GIVEN PASSAGE ▸
Reef safe is a distinction used in the saltwater aquarium hobby to indicate that a fish or invertebrate is safe to add to a reef aquarium. There is no fish that is completely reef safe. Every fish that is commonly listed as reef safe are species that usually do not readily consume small fish or invertebrates. Fish listed as reef safe also do not bother fellow fish unless in some cases, for instance tangs, they do not get along with conspecifics and sometimes fish with similar color or body shape. Every fish has a personality, is different, and, in some cases, are opportunistic feeders. Tangs, which by most accounts are reef safe, may in adulthood eat some crustaceans shortly after they molt. Many larger predatory fish, for instance eels and pufferfish, will adapt very well to a reef tank and will be problem-free as long as they have sizable tank-mates and no crustaceans. Some aquarists have also had success in keeping smaller fish with predatory ones in reef tanks by adding the smaller fish at night, sometimes with newly rearranged rockwork.

Reef safe

Fish 
 Anthias
 Basslets
 Blennies Excludes fang blennies. A few species will nip at polyps and giant clam mantles.
 Cardinalfish
 Chromis
 Clownfish Excludes the maroon clown which can grow very aggressive and territorial.
 Damsels Excludes larger, more aggressive Dascyllus varieties.
 Dwarf angelfish Dwarf angelfish in a reef setting has been heavily debated.
 Dottybacks They may consume small shrimp and can be highly aggressive.

GIVEN MATERIAL ▸
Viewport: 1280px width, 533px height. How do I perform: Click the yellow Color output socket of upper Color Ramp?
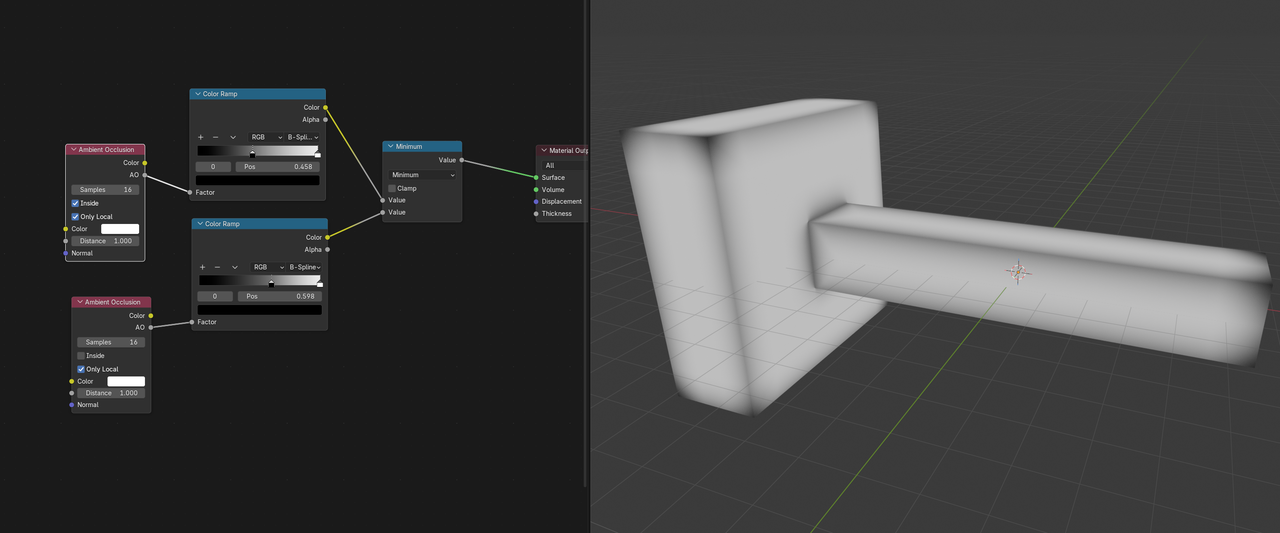tap(325, 107)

EXERCISE REQUIREMENTS ▸
Return, word for word, the portion of the passage about reef-safe aquarium species that opens with the words containing "Cardinalfish" and closes with "been heavily debated.". Rely only on the passage about reef-safe aquarium species.

PROBLEM SOLUTION ▸
Cardinalfish
 Chromis
 Clownfish Excludes the maroon clown which can grow very aggressive and territorial.
 Damsels Excludes larger, more aggressive Dascyllus varieties.
 Dwarf angelfish Dwarf angelfish in a reef setting has been heavily debated.